76 Здесь имеются в виду отколовшиеся от школы Фрейда школы Юнга и Адлера.


Уважаемые господа! Предлагаю назвать подобного рода ряды дополнительными рядами (Ergдnzungsreihen) и предупреждаю вас, что у нас будет повод образовать и другие подобные ряды.

Упорство, с которым либидо держится за определенные направления и объекты, так сказать, прилипчивость либидо, кажется нам самостоятельным, индивидуально изменчивым, совершенно неизвестно от чего зависящим фактором, значение которого для этиологии неврозов мы, конечно, не будем больше недооценивать. Но нельзя и переоценивать глубину этой связи. Такая же «прилипчивость» либидо — по неизвестным причинам — встречается при многих условиях у нормального человека и считается определяющим фактором для лиц, которые в известном смысле противоположны страдающим неврозом, — для извращенных. Еще до психоанализа (Binet, 1888)77 было известно, что в анамнезе извращенных весьма часто встречается очень раннее впечатление ненормальной направленности влечения или выбора объекта, на котором либидо этого лица застряло на всю жизнь. Часто нельзя сказать, что сделало это впечатление способным оказать на либидо столь интенсивное притягательное действие. Я расскажу вам случай такого рода из собственного опыта наблюдений. Один мужчина, для которого гениталии и другие прелести женщины уже ничего не значили, который мог прийти в непреодолимое сексуальное возбуждение только от обутой ноги определенной формы, вспоминает одно переживание в шестилетнем возрасте, ставшее решающим для фиксации его либидо. Он сидел на скамеечке возле гувернантки, у которой брал уроки английского языка. У гувернантки, старой, сухой, некрасивой девы с водянистыми голубыми глазами и вздернутым носом, в тот день болела нога, и поэтому она вытянула ее, обутую в бархатную туфлю, на подушке; при этом верхняя часть ноги была закрыта самым скромным образом. Такая худая жилистая нога, которую он видел тогда у гувернантки, после робкой попытки нормальной половой деятельности в период половой зрелости стала его единственным сексуальным объектом, и он был неудержимо увлечен, если к этой ноге присоединялись еще и другие черты, напоминавшие тип гувернантки англичанки. Но вследствие этой фиксации своего либидо этот человек стал не невротиком, а извращенным, как мы говорим, фетишистом ноги.78 Итак, вы видите, хотя чрезмерная, к тому же еще и преждевременная фиксация либидо является непременной причиной неврозов, однако круг ее действия выходит далеко за область неврозов. Само по себе это условие является таким же мало решающим, как и ранее упомянутое условие вынужденного отказа.

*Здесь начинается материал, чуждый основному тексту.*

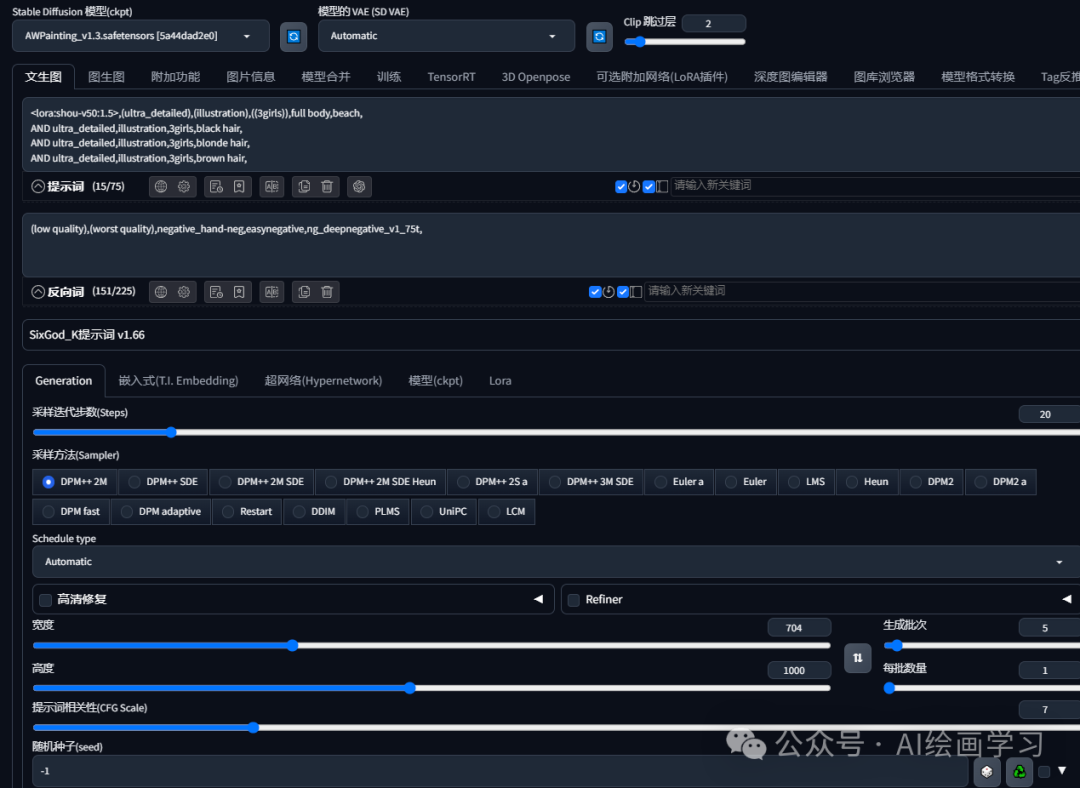Screen dimensions: 1080x788
Task: Open the Lora tab in Generation panel
Action: [500, 380]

77 Бине Альфред (1857 1911) — французский психолог. Основатель первого во Франции психологического журнала и психологической лаборатории.

78 Ср. работу Фрейда «Фетишизм» (1927е).


Итак, проблема причин неврозов, по видимому, усложняется. В самом деле, психоаналитическое исследование знакомит нас с новым фактором, не принятым во внимание в нашем этиологическом ряду, который лучше всего наблюдать в тех случаях, когда хорошее самочувствие неожиданно нарушается невротическим заболеванием. У таких лиц всегда находятся признаки столкновения желаний, или, как мы привыкли говорить, психического конфликта. Часть личности отстаивает определенные желания, другая противится этому и отклоняет их. Без такого конфликта не бывает невроза. В этом, казалось бы, нет ничего особенного. Вы знаете, что наша душевная жизнь беспрерывно потрясается конфликтами, которые мы должны разрешать. Следовательно, для того чтобы такой конфликт стал патогенным, должны быть выполнены особые условия. Мы можем спросить, каковы эти условия, между какими душевными силами разыгрываются эти патогенные конфликты, какое отношение имеет конфликт к другим факторам, являющимся причиной болезни.

Надеюсь, я смогу дать вам исчерпывающий ответ на эти вопросы, хотя он и будет схематичным. Конфликт вызывается вынужденным отказом, когда лишенное удовлетворения либидо вынуждено искать другие объекты и пути. Условием конфликта является то, что эти другие пути и объекты вызывают недовольство части личности, так что накладывается вето, делающее сначала невозможным новый способ удовлетворения. Отсюда идет далее путь к образованию симптомов, который мы проследим позднее. Отвергнутые либидозные стремления оказываются в состоянии добиться цели окольными путями, хотя и уступая протесту в виде определенных искажений и смягчений. Обходные пути и есть пути образования симптомов, симптомы — новое и замещающее удовлетворение, ставшее необходимым благодаря факту вынужденного отказа.

Значение психического конфликта можно выразить по другому: к внешне вынужденному отказу, чтобы он стал патогенным, должен присоединиться еще внутренне вынужденный отказ. Разумеется, внешне — и внутренне вынужденный отказы имеют отношение к разным путям и объектам. Внешне вынужденный отказ отнимает одну возможность удовлетворения, внутренне вынужденный хотел бы исключить другую возможность, вокруг которой затем и разыгрывается конфликт. Я предпочитаю этот способ изложения, потому что он имеет скрытое содержание. Он намекает на то, что внутренние задержки произошли, вероятно, в древние периоды человеческого развития из за реальных внешних препятствий.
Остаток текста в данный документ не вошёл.